In this time of tumult and frenzy, when terror had robbed men of all sense of justice, such a lie was only too readily believed. And so a terrible persecution of the Jews began. They were robbed of their goods and lands, their houses were sacked and burned, they themselves were put to death by hundreds and by thousands. They were tortured, they were cut in pieces, they were burned alive, and no man pitied them. So terrible were their sufferings that many put themselves to death, with their wives and children. "It is better to fall into the hands of God," they said, "than into the hands of the Christians."

This persecution of the Jews is one of the most cruel the world has ever seen. And it was not only the mad belief that they had caused the plague which roused men against them. It was greed too, for men were jealous of their wealth. "Their money was the poison which slew the Jews," said a writer of the time. "Had the Jews been poor," said another, "and had the nobles owed them nothing, they would have never been burned."

But at length, so horrible did the persecution become, that the nobles themselves were moved to pity, and even the Pope took the part of the poor Jews. But there were few left alive in Germany when the fury of hatred had worn itself out.
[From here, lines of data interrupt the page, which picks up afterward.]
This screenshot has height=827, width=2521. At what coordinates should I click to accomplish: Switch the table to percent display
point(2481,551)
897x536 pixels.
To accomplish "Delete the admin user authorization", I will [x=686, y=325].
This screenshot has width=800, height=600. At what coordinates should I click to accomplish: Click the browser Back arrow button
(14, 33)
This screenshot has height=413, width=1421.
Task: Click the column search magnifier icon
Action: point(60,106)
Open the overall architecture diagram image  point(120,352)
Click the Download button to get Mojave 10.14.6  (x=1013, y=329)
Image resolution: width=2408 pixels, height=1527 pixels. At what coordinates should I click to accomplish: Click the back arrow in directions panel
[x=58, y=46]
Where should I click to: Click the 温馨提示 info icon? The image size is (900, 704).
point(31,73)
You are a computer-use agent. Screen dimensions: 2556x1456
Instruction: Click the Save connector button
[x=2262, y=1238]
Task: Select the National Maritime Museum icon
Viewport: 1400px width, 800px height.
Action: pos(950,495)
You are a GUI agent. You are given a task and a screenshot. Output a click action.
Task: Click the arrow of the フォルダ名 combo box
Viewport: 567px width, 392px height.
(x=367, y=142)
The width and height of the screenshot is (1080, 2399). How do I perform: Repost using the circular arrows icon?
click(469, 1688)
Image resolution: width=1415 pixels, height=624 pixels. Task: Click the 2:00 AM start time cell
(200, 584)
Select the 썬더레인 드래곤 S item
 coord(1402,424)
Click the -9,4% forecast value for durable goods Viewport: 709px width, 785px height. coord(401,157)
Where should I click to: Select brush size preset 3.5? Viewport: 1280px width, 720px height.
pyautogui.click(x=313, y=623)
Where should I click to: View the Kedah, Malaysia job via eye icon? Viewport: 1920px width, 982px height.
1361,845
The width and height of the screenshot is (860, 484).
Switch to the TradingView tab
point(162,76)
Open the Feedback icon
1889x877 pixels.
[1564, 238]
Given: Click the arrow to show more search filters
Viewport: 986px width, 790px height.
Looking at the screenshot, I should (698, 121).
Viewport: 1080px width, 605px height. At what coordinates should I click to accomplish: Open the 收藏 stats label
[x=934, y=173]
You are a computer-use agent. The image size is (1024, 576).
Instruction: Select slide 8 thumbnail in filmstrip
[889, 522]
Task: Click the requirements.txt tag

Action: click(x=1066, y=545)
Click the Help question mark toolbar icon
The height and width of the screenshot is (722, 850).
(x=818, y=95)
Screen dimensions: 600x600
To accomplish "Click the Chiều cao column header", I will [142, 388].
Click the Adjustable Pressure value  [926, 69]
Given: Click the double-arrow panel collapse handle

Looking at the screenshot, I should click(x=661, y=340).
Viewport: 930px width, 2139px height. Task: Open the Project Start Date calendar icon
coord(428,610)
The plague, too, wore itself out. "And then," says an old writer, "the world began again to be merry, and men made unto themselves new garments and sang new songs."

Charles IV, like so many kings before him, journeyed to Rome and was there crowned by the Pope. But he had no dreams of Empire. The old Roman Empire was dead, he said, and would never again be brought to life.

He was cunning and selfish, and he also loved money. He had no wish to waste it in a useless attempt to govern Italy. So for gold he sold all that was left of the rights of Empire to the cities and Italian nobles, and as soon as possible he left Italy, and hurried back to Germany, followed by the scorn of many noble Italians. "You carry back with you both the iron and the golden crown," cried the great poet Petrarch, "but the title of Emperor is empty. You, Emperor of the Romans, will be known only as the King of Bohemia."

After his return from Italy, Charles issued the decree for which his name is best remembered. This was called the Golden Bull. It received this name from the colour of its great seal, and it was almost as important for the German Empire as the Great Charter was for us. For it formed the groundwork of the laws for more than 400 years. One of its chief aims was to put an end to the strife over the election of the Emperor, and to make the law so plain and clear that the choosing of rival Emperors would be impossible.

And one very surprising thing is that in all the Golden Bull there is not a word about the Pope or his claims. Indeed there is no mention of Italy at all. This shows two things; that German rule over Italy was really at to end, and that the Pope's power over Germany was growing very weak.

Yet towards the end of his life Charles himself broke the rules of his own Golden Bull, and yielded in all sorts of ways to the Pope's demands in order to win the crown for his son Wenceslaus. He at last succeeded; and before Charles died, his son Wenceslaus was chosen to succeed him.

As has been said, Charles was greedy of money and of land, and he spent his last years adding to his own possessions. He cared little for the welfare of the Empire and of his subjects at large, but he loved his own special kingdom of Bohemia. He made the capital, Prague, both strong and beautiful, and founded there the first German university. Indeed he did so much for Bohemia that a later Emperor (Maximilian I) called him "The Father of Bohemia and the Stepfather of the Empire." "Germany," said the same Emperor, "never suffered from a more pestilent plague than the reign of Charles IV."